Is it possible to create a signature for a numpy
ufunc
that returns an 1d array of unknown length?
I have a function that takes in one array x
of length (n)
and an array of labels y
of length (m)
, performs a reduction and returns the array out
of unknown size.
The function itself will be wrapped with numba.guvectorize
:
@guvectorize([(int16[:], float64[:], int32[:], int16[:])], "(n),(m) -> (l)", nopython=True)
def fun(x, y, out):
#perform stuff
# ...
# no return in guvectorize
This returns the following error:
NameError: undefined output symbols: l
My solution would be to pass in a template array of length l
, but it wouldn't be used for any calculation, so I'd like to avoid it.
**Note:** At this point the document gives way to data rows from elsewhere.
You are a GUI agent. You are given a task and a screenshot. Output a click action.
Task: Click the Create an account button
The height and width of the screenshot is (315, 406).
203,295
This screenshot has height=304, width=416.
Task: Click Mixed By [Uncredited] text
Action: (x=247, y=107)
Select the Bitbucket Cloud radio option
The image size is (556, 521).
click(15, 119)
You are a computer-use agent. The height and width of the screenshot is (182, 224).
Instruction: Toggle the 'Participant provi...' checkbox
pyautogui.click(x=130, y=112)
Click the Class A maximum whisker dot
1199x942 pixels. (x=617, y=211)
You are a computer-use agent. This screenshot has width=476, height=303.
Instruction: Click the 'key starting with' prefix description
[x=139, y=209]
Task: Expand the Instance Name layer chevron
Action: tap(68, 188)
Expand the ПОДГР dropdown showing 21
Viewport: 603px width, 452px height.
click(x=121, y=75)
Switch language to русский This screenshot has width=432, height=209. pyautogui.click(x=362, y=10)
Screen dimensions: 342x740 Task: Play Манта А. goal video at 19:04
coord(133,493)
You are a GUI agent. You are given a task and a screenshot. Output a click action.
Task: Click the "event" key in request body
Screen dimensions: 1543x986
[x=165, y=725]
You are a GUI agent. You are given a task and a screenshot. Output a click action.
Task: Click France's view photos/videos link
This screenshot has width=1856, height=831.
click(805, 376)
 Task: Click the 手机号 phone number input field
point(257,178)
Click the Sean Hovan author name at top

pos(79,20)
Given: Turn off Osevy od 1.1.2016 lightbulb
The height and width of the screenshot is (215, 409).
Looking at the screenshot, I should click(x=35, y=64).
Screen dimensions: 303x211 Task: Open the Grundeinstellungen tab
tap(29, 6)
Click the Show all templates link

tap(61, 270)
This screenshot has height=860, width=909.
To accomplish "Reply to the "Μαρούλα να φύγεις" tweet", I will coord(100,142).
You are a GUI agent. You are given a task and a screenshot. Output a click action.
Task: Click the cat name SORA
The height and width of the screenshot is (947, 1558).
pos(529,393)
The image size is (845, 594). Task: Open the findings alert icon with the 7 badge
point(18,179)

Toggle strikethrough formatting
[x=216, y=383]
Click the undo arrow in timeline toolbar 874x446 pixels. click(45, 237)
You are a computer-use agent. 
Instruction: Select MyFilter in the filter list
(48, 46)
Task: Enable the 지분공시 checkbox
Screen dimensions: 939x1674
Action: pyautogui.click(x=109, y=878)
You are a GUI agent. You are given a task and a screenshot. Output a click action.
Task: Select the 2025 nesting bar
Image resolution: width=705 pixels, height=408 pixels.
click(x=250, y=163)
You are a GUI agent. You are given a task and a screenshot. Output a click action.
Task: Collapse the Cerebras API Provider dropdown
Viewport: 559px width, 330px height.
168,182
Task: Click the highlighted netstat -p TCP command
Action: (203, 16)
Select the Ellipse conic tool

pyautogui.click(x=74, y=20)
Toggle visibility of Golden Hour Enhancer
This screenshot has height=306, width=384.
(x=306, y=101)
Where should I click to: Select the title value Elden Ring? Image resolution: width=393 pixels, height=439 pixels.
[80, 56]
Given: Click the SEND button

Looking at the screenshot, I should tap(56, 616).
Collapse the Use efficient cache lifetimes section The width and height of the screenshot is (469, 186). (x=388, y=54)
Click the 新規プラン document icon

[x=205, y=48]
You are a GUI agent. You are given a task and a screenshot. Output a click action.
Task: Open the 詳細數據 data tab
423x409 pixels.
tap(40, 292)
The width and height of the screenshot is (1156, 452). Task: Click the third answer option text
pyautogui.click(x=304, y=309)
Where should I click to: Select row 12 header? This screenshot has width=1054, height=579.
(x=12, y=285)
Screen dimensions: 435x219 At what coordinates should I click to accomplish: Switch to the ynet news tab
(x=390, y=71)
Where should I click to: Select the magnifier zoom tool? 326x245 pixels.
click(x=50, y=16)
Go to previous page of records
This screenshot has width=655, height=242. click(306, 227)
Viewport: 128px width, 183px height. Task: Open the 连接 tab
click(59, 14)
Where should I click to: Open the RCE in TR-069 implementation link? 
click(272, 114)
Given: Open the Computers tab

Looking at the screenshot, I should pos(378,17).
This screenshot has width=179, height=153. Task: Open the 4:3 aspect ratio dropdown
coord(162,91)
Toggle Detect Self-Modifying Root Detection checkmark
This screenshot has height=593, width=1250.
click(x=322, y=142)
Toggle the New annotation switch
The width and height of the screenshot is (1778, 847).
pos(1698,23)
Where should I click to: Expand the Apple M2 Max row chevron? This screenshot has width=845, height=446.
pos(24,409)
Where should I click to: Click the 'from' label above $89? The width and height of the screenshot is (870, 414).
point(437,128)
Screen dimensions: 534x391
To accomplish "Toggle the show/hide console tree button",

Any ways around this, or is passing in a template the best (and maybe not so bad) solution?
Edit:
Some valid points made in the comments I want to address:
The function is supposed to be applied on an array with dimensions (x, y, z)
along the z
dimension, which has length n
.
The intended purpose of the function is to take each 1d array along z
[z,z,z,z,z,z,z,z,...,z]
and expand it to length m
[z1,z1,z1,z2,z2,z2,z2,z3,...,zz]
and finally the corresponding values are averaged
[z1,z2,z3,z4,z5,z6,z7,z8,...,zz]
resulting in an array with length l
.
I know beforehand exactly what the sizes m
, n
and l
will be - I just need to "tell" it to the function. This is why I also don't expect any jagged outputs.
The fastest way to apply this to a big 3d array using xarray
is with guvectorize
. But this results in the issue above.
A working solution is to pass in a template of length l
.
For comparison, I've created a @njit
wrapped function, that manually loops over the first two dimension, applying the same functionality.
Unfortunately this is still about 4 times slower than using guvectorize
., so I'd like to use guvectorize
for this application.